While that did seem a missed opportunity, it was, ironically, the belief that the stage representations of Puerto Rican life in West Side Story must also be as ‘authentic’ as possible that led to a controversy around Opera Australia’s casting of a non-Latinx singer (Sophie Salvesani) as Maria. But as the Puerto Rican scholar Ernesto Acevedo-Muñoz has elsewhere noted, the show ultimately constructs its stylised Puerto Rican identity within the confines of a theatrical genre in which ‘references to reality are ... mediated at best’. Or to put it another way, music theatre has never really been interested in achieving cinematic realism. Thus, to seek to condemn the work, or the casting, on such a basis is to miss the point of the medium entirely (as I have argued elsewhere).
Several cast members of West Side Story (photograph by Jeff Busby)
Music theatre does, however, demand exceptional vocal, dramatic, and physical skill, and here the production was a bit of a curate’s egg. Standout principles were Chloé Zuel as a show-stealing Anita, Lyndon Watts as Bernardo, and Salvesani’s vocally assured Maria. Todd Jacobsson as Tony, however, lacked the requisite vocal dexterity and security of pitch to deliver the dramatic range required in and across numbers like ‘Something’s Coming’ and ‘One Hand, One Heart’. Noah Mullins’s Riff was more impressive and assured vocally, but in the end both lead male characters ultimately couldn’t quite deliver the kind of the compelling charismatic stage presence that their respective characters demand.
On the other hand, despite a rather tentative opening number (those iconic ‘clicks’, for instance, were hard to hear), and notwithstanding some lack of clarity and vocal precision from the men in particular, the hard-working ensemble impressed; ‘America’ was a particular highlight (as indeed it should be).

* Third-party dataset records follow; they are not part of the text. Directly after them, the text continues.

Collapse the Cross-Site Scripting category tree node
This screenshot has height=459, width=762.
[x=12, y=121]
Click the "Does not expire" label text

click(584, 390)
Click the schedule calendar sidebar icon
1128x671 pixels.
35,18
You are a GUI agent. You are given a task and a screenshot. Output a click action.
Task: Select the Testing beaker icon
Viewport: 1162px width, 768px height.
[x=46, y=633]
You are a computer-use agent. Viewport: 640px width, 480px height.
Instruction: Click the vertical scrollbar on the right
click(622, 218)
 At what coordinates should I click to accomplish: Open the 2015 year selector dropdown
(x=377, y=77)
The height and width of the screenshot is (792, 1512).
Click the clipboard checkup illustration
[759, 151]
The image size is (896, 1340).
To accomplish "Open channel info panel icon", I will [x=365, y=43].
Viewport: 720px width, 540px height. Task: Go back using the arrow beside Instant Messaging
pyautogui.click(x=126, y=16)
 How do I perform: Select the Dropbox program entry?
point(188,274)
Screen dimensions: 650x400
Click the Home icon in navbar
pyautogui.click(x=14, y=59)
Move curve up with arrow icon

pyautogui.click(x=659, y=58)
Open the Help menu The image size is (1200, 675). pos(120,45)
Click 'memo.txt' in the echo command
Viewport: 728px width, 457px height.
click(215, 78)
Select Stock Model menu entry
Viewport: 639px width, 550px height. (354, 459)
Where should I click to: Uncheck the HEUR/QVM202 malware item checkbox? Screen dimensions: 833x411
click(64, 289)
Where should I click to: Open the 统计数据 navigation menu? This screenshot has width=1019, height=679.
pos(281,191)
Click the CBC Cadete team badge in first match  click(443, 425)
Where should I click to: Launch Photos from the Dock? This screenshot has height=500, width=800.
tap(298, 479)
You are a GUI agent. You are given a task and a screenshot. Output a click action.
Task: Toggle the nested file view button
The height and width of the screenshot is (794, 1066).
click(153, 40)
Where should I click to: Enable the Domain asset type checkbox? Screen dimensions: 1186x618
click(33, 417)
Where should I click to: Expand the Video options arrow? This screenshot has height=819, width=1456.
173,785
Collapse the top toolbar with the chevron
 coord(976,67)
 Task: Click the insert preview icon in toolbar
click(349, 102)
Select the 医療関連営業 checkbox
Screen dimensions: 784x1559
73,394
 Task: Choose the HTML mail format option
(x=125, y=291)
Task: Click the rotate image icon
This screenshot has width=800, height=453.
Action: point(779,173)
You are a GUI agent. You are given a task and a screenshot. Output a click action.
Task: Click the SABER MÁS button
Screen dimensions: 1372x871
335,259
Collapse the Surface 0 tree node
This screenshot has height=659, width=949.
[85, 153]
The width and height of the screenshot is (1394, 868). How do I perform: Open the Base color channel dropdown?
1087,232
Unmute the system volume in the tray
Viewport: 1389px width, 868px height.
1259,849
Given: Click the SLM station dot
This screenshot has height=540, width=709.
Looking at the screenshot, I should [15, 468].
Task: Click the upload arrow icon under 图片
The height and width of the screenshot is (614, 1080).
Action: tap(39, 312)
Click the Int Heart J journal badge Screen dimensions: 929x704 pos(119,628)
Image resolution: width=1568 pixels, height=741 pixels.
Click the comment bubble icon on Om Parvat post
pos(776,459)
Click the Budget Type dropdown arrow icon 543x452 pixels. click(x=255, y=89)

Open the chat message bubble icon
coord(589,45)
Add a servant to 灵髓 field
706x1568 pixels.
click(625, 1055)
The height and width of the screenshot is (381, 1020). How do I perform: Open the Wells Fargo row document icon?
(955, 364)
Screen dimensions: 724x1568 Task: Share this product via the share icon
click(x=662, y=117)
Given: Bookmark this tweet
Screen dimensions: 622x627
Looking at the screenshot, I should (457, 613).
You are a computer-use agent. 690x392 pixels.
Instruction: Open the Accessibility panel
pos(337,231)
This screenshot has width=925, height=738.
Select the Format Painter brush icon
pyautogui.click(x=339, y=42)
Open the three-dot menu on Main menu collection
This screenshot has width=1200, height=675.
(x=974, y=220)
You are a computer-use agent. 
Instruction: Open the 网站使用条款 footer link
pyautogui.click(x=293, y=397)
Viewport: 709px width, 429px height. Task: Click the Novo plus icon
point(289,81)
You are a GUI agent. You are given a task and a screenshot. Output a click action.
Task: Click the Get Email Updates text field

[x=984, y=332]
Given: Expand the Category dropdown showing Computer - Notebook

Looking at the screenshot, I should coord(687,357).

This was just as well, because a good deal of West Side Story’s ultimate dramatic power resides in the effectiveness of these ensemble scenes. The very medium of dance, the fact that individuals from the same social group are made to move in step with each other, but also with apparent spontaneity, enables the work to project more mythic (rather than ‘merely’ ethnographic) representations of its rival, inner-urban communities. It also helps to draw our attention to the homosocial and homoerotic undertones of this kind of adolescent gang life. And the communal force of dance is surely one reason why the simulated rape of Anita by the Jets remains so shocking – the culpability for it must be shared (here, even the gaze of the audience feels complicit).
Todd Jacobsson as Tony and Sophie Salvesani Maria in West Side Story (photograph by Jeff Busby)
Against this, the passionate love that Tony and Maria have for one another also enacts its own kind of violence; it is consummated at a terrible cost both to themselves and to those they profess to care for. As Maria sings to Anita close to the show’s second terrible denouement, ‘When love comes so strong / There is no right or wrong’. The ultimate message of the work, should we need to look for one, is perhaps therefore not a simplistic ‘love conquers all’ but rather the fact that we all long to find ‘a new way of living … Somehow, Someday, Somewhere.’
West Side Story is being performed by Opera Australia at Arts Centre Melbourne, State Theatre, April 10–28 2019. The production will continue at the Sydney Opera House (August 16 to October 6) followed by a season in Canberra and Adelaide later in the year.